6-10: Sleater-Kinney: The Woods; Caribou: The Milk of Human Kindness; Maximo Park: A Certain Trigger; White Stripes: Get Behind Me Satan; Lungfish: Feral Hymns.

Singles

1. Sufjan Stevens: Chicago. Is this even a single? I'm going to say it is because it's too good to not be a single. Those weeping Motown strings and watery vibraphone plunks and sad twee emo choir vocals will never ever get old. This thing just builds and builds and swirls and piles on heartfelt hook after heartfelt hook until you're dazed and sunstruck. The day my promo of Come On Feel the Illinoise arrived, I drove to Radio Shack to buy a new remote and kept hitting repeat on the car CD player and almost got into about five accidents; Bridget was pissed. The album isn't even all that great, but DC Comics better get its mind right and stop squandering its post-Batman Begins goodwill so people can hear this thing.

2. Damien Marley: Welcome to Jamrock. I love that his name is Damien. Isn't that perfect? Like he's really this devil-born demon and Bob fucked around and died trying to stop him like Gregory Peck? I said on Pitchfork that I liked this at least as much as anything Bob ever recorded, and now I'm starting to think that this was faint praise; the only Bob songs that come close are "Redemption Song" and "Burning and Looting". This is just such a furious, righteous slice of oppressed rage and incoherent, wounded pride. I mean, isn't Damien rich? How does he manage to sound like death squads just killed his entire family? And why am I such an asshole to be making snarky jokes about such an amazing piece of work?

3. R. Kelly: Trapped in the Closet. I was going to list all five parts individually, with like Part 1 here and part 4 at #10, but that eventually just seemed ridiculous. This was such an amazingly fearless bit of cultural event-making that it's hard to just judge it as music, but the music is great. The way Kells wraps his voice around the police siren in part 4, the way the strings saw away all paranoid at the end of every installment - I wish A Grand Don't Come for Free had actually sounded anywhere near this great. And the story, ridiculous as it is, had me holding my breath through the first couple of installments. Even as it got stupid, it never stopped being completely entertaining, and now at least I know why he included that bit about the cop.

4. Missy Elliott ft. Ciara and Fatman Scoop: Lose Control. That "music makes you lose control" part - that's from Les Rhythmes Digitales, right? Has Missy been reading Generation Ecstacy? Does this song even have a chorus? Why is Ciara rapping? Does this have any right to be as great as it is? Of course it does.

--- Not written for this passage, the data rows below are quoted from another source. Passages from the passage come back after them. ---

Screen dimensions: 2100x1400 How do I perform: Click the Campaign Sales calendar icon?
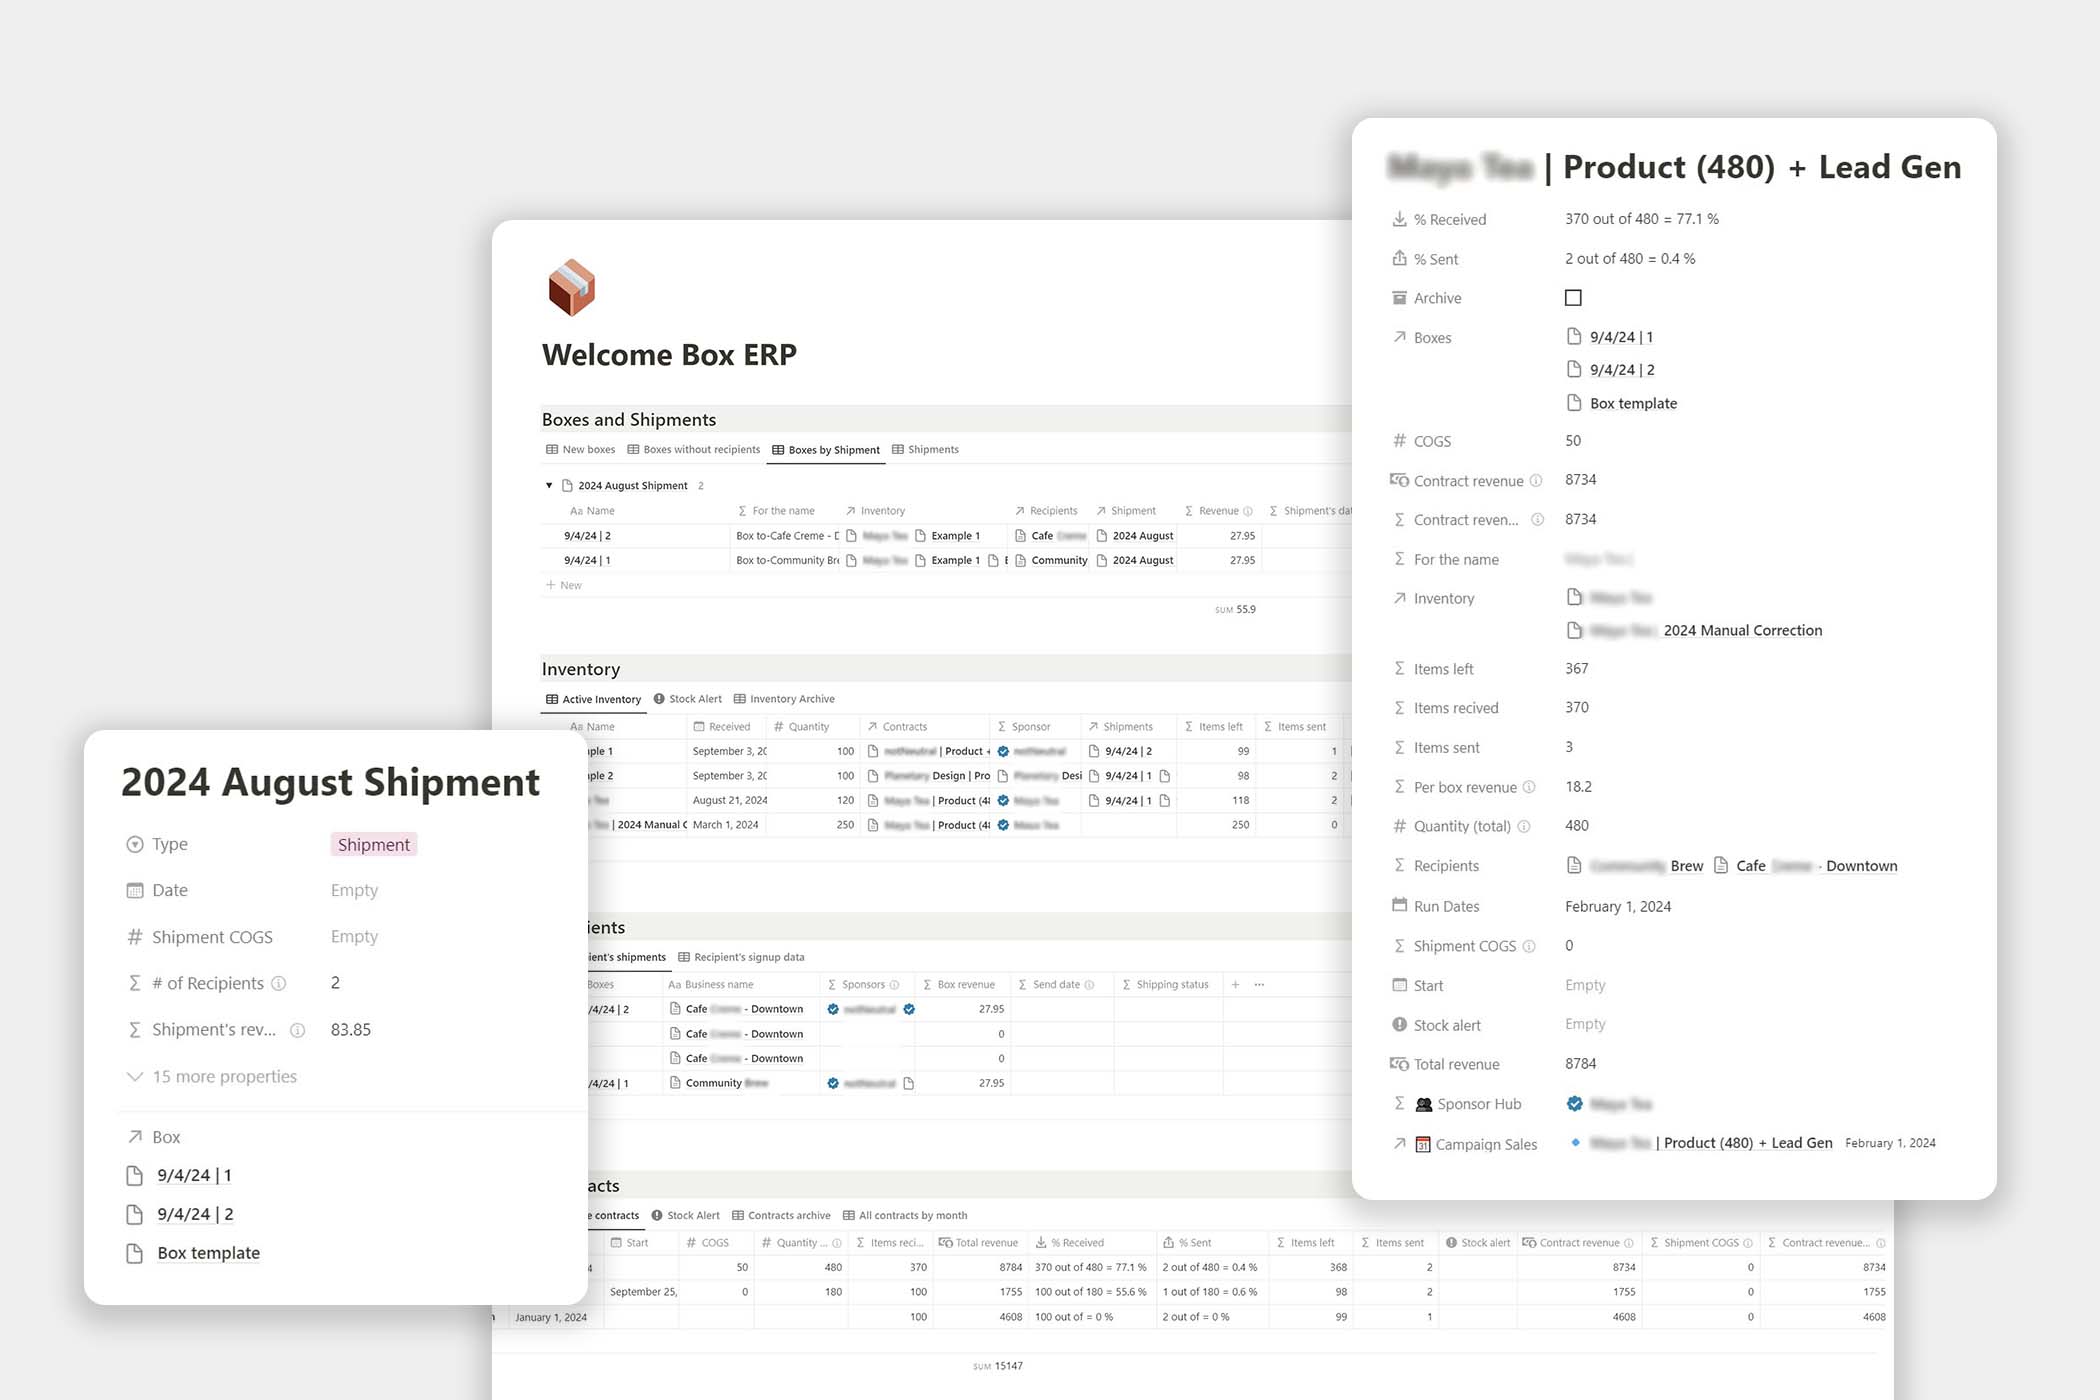tap(1423, 1144)
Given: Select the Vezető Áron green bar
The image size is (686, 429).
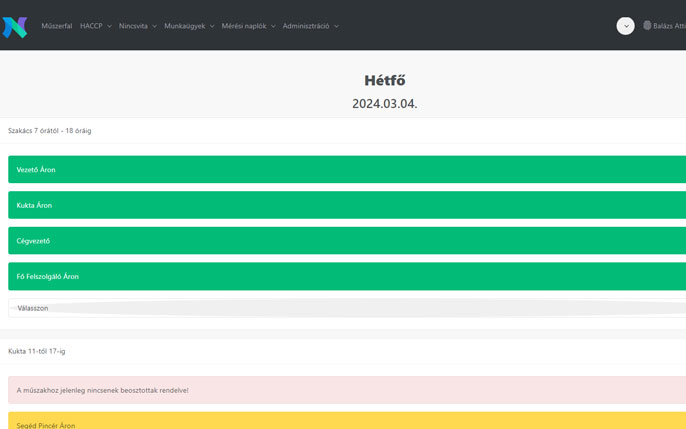Looking at the screenshot, I should pyautogui.click(x=346, y=170).
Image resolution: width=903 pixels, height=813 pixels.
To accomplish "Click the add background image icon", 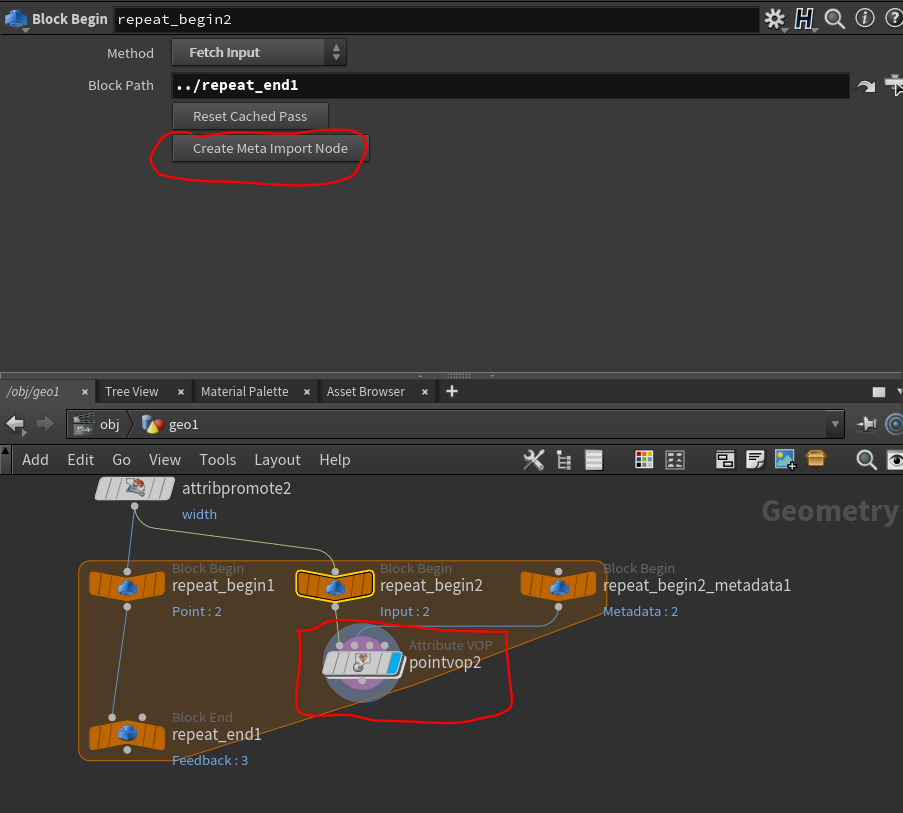I will 786,460.
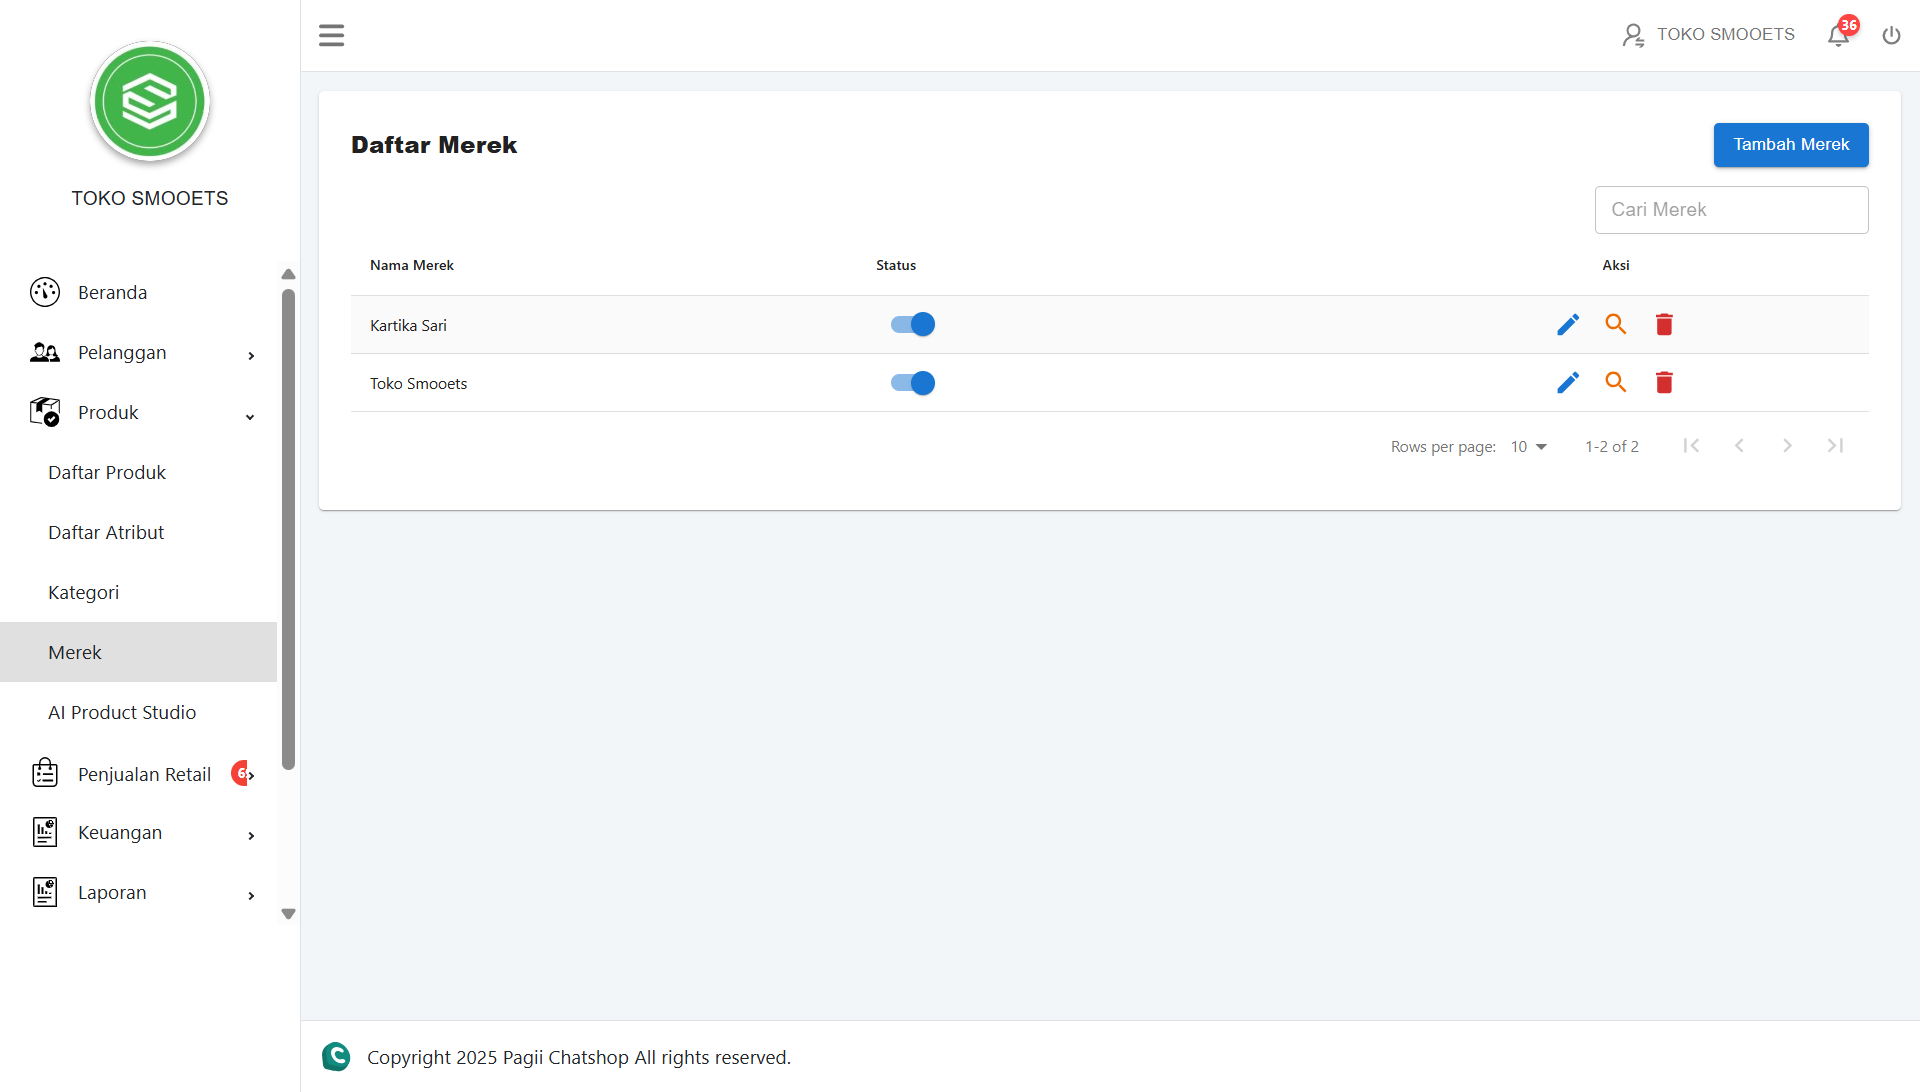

5. Kanye West ft. Jay-Z: Diamonds (Remix). It's nice to hear Kanye conflicted about the ice in his stupid fucking Jesus piece, but this song would be nowhere near the top ten without Jay. That part where the music drops out and they Jay comes in is possibly the single most thrilling moment on any song this year; dude knows how to make an entrance. And his verse is like a particularly revelatory XXL cover story, except a minute and a half long and rhyming. Too bad he doesn't explain the Lebron thing!

6-10: B.G. ft. Homebwoi: Where Da At; Mannie Fresh: Conversation; Common ft. Last Poets: The Corner; T.I.: U Don't Know Me, Juelz Santana: Mic Check 1, 2.